HOUSING HEARING #1
STRENGTHENING NEW YORK'S HOUSING PRESERVATION PROGRAMS
Friday, April 27th, 2007 / 12 NOON to 4PM
Witness List (PDF)
Few problems facing our state are more critical than New York’s severe shortage of safe, decent, and affordable homes. In recent decades, homeowners and renters in cities, towns, suburbs, and rural areas across New York have seen the state’s affordable housing problems become a full-blown crisis. The median purchase price of a single-family home in New York increased by 131% during the last decade. According to the 2000 census, 40.5% of renters and 31.2% of homeowners statewide are burdened by overly high housing costs. There are more homeless families today in New York City than anytime since the Great Depression. All across the state, seniors on fixed incomes are being squeezed out of their homes, and young adults are unable to afford to remain in the communities in which they grew up.
In addition to the tremendous human costs of this crisis, New York’s affordable housing crisis is jeopardizing the economic health and future of our state. The availability of safe, decent and affordable housing is a key factor in the ability of local economies to attract and retain businesses. Business leaders frequently cite the lack of affordable housing in many areas of New York as a serious impediment to the state’s ability to grow and compete economically.

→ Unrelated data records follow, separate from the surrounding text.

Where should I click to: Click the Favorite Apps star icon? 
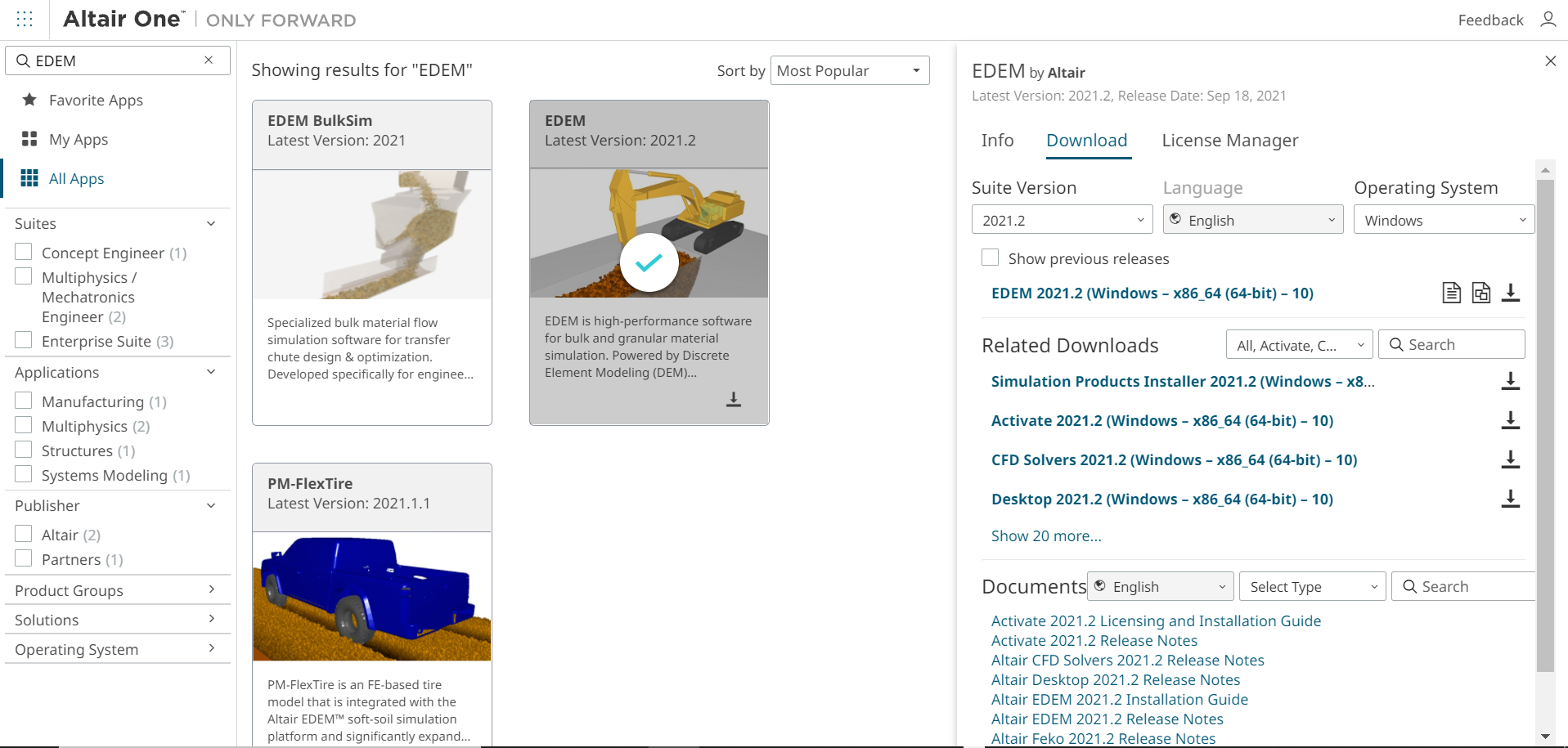coord(29,100)
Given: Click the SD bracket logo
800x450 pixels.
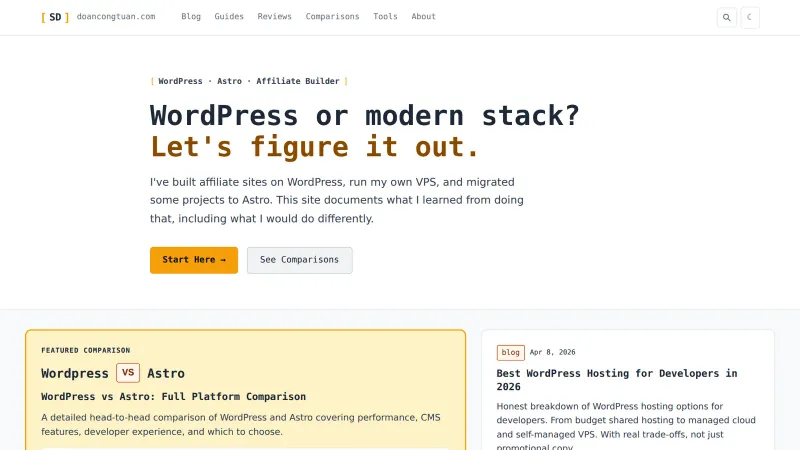Looking at the screenshot, I should tap(55, 17).
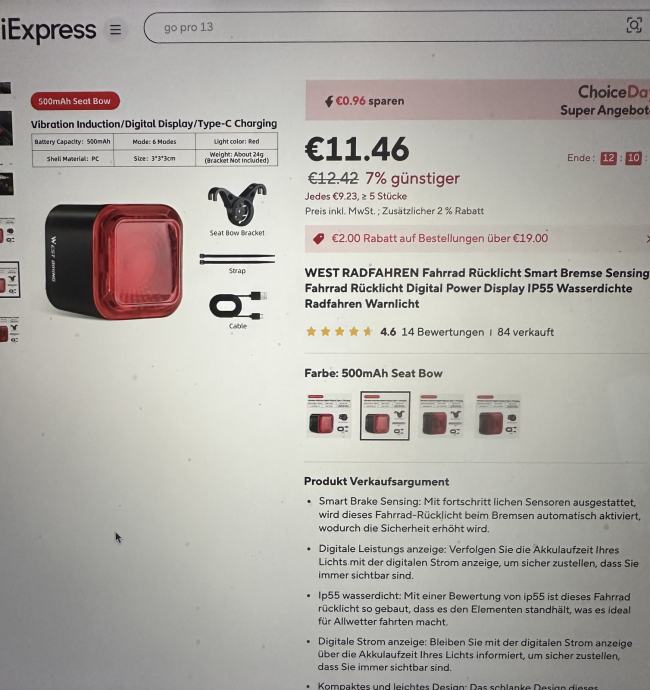The width and height of the screenshot is (650, 690).
Task: Click the 14 Bewertungen reviews link
Action: click(442, 332)

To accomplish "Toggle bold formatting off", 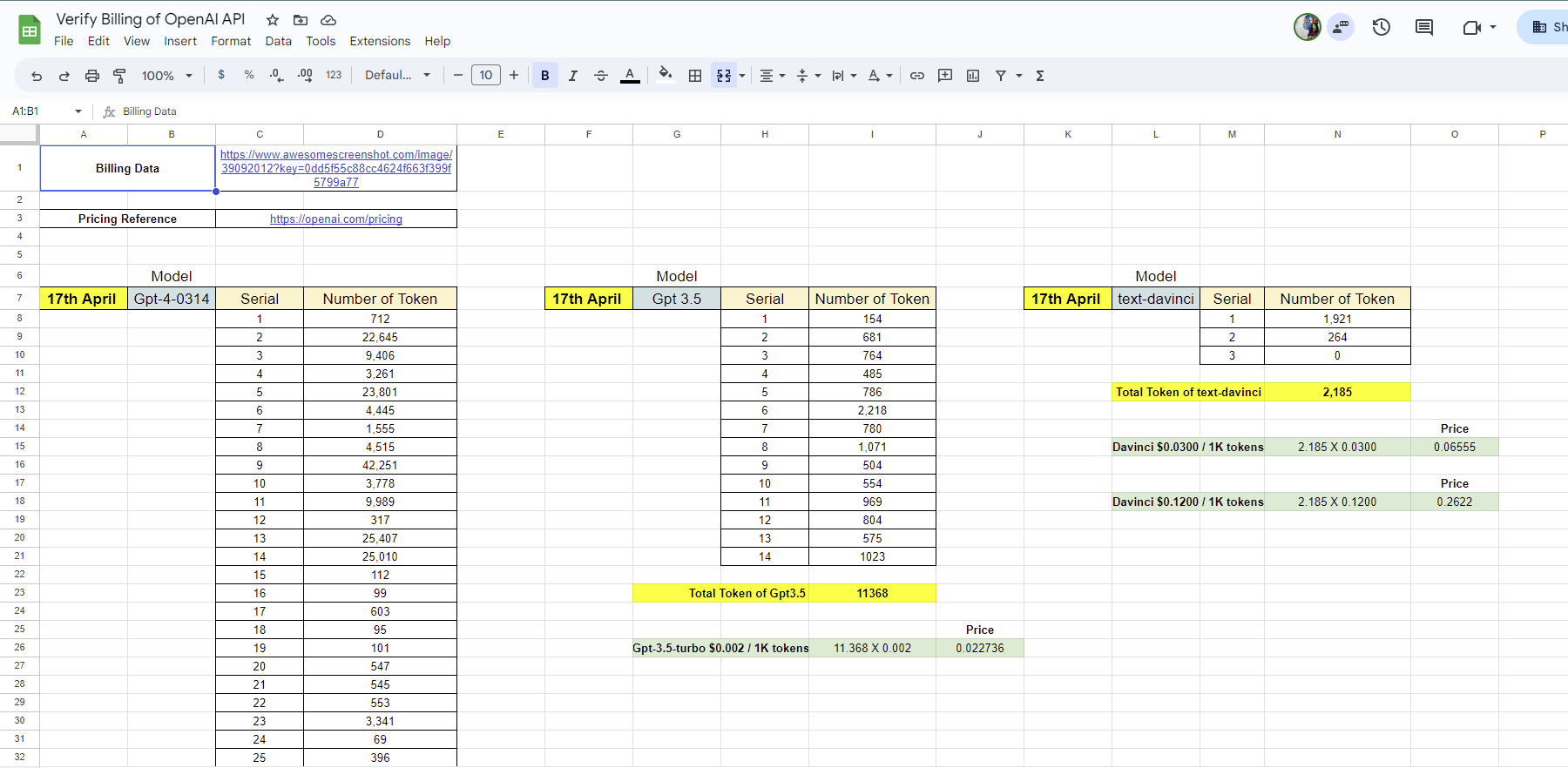I will click(x=545, y=76).
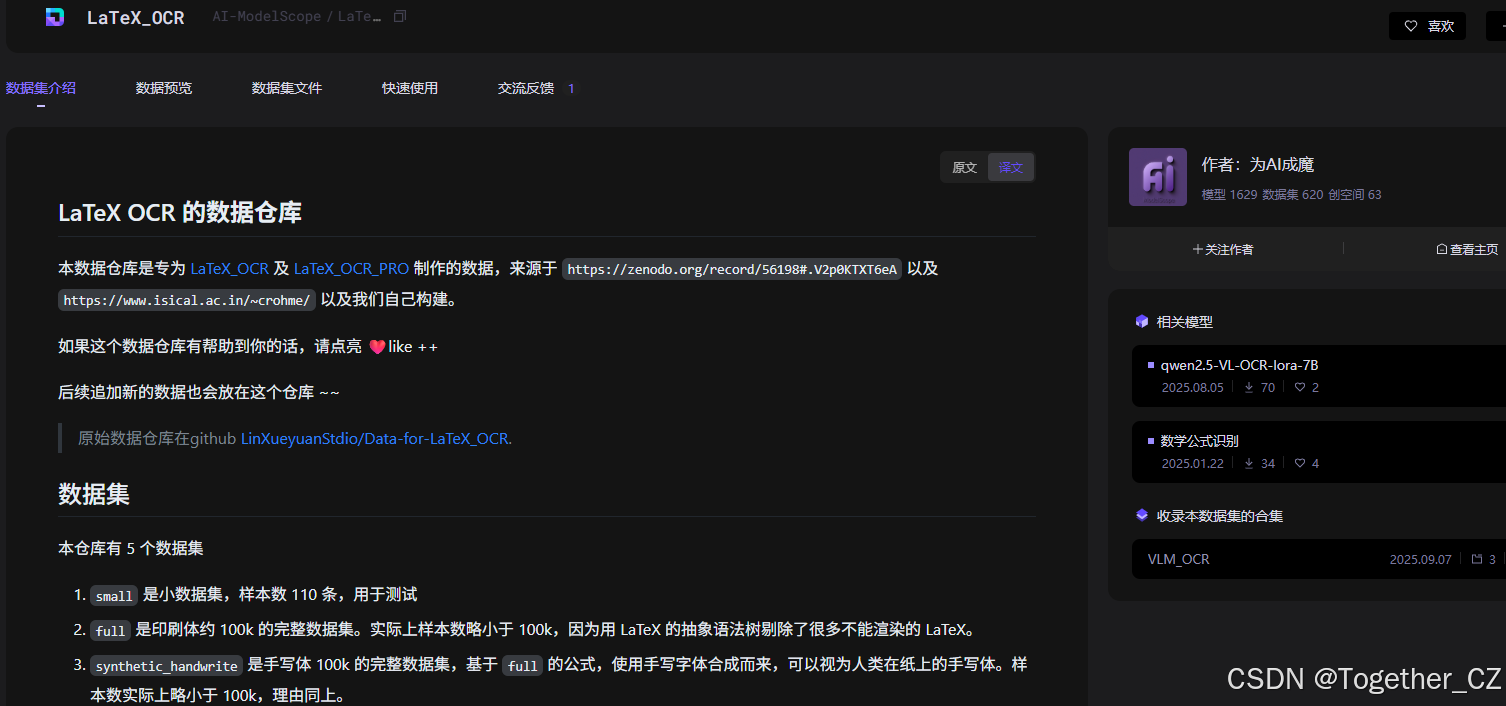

Throughout New York, local leaders have recognized the magnitude of the housing crisis in recent years and have begun to make substantial financial commitment to the development and preservation of affordable housing. In his budget address this year, Governor Spitzer declared that the State must become an equal partner with localities on housing issues once again, and announced the creation of a new $50 million fund for housing production and conservation at the Housing Finance Agency.
It is now incumbent upon the state government to develop a comprehensive state-wide plan to address the affordable housing crisis facing our state. We must ensure that we maximize the efficiency and benefits of current programs and develop new housing programs and financing mechanisms.
Because the preservation of existing affordable housing is exponentially less expensive than the production of new affordable homes, preservation mechanisms must be a key part of any comprehensive strategy. This public forum will explore strategies for improving the ability of New York State agencies and authorities to address this critical need for affordable housing preservation.